Наконец начальник бросил палку на стол и сказал: «Я вижу, тебя только одним способом можно сломить» — и вызвал констеблей, они вывели Шарму в соседнюю камеру, а через нее еще в другую. Там освещение было еще темнее, но он увидел Кумара, голого, привязанного к железным козлам. В таком положении трудно дышать, я по себе знаю. Шарма сказал, что не знал, сколько времени Кумар был так привязан, но слышал, как надсадно он дышит. Он не сразу и понял, что это Кумар. Видел только кровь у него на ягодицах. Но тут вошел главный начальник и сказал: «Кумар, тут твой приятель пришел послушать, как ты будешь признаваться. Скажи только: „Да, это я подбил всех, чтобы ее изнасиловать“ — и тебя отвяжут и больше не будут бить». Шарма сказал, что Кумар только «издал какой-то звук», и тогда начальник-сахиб дал команду, и один из констеблей подошел и несколько раз ударил Кумара палкой.
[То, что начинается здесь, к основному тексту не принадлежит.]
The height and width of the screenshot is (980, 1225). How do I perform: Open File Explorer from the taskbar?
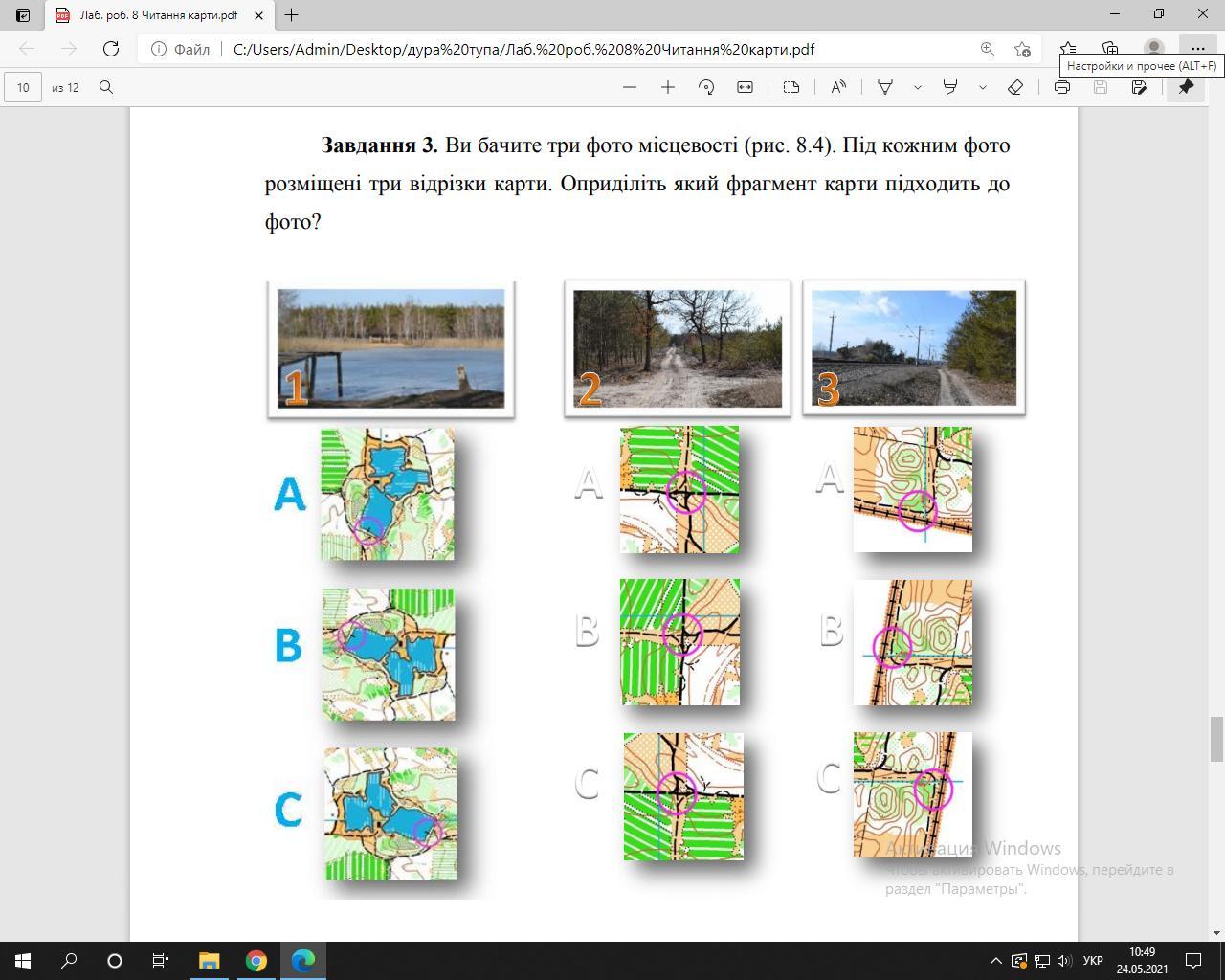[x=209, y=961]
Шарма крикнул Кумару, что ничего не знает и ничего не говорил. И еще крикнул: «Зачем вы с ним так обращаетесь?» А констебль продолжал бить Кумара, пока он не застонал. Шарма не мог смотреть на это страшное зрелище. Его увели и заперли одного в камере. А минут через десять опять привели в комнату, где он видел Кумара, но теперь там никого не было. С него сняли трусы и привязали его к козлам. Накрыли, так он почувствовал, мокрой тряпкой и ударили девять раз. Он сказал, что боль была такая невыносимая, что он не мог понять, как Кумар мог терпеть так долго. А мокрой тряпкой его накрыли, чтобы не порезать кожу и не оставить рубцов на всю жизнь. После наказания его опять оттащили в камеру. А позже перевели в другую, где были его приятели. Кумара с ними не было. Он рассказал им, что делали с ним и с Кумаром. Тех других не били, но они боялись, что придет и их черед. Самый младший заплакал. Они не понимали, что делается. Между тем настало утро. В камеру вошел начальник с двумя констеблями и велел констеблям показать, во что превращаются у человека ягодицы даже после девяти ударов через мокрую тряпку. Они раздели Шарму и показали всем. А потом начальник сказал, что если хоть один из них, хоть кому-нибудь, хоть когда-нибудь во время «предстоящего допроса, суда и наказания» хоть словом обмолвится о грубом обращении, то всех ждет такое же наказание, только еще построже, какое Шарма может им описать по собственному опыту и по тому, что видел своими глазами.
Через полчаса им принесли поесть. Они были голодные, усталые, запуганные. Начали есть. Их тут же стало рвать. «Баранина» в карри оказалась говядиной. Два тюремщика-мусульманина, стоявшие тут же, глядя на них, засмеялись и сказали, что теперь они отверженные и даже бог отвратил от них свое лицо.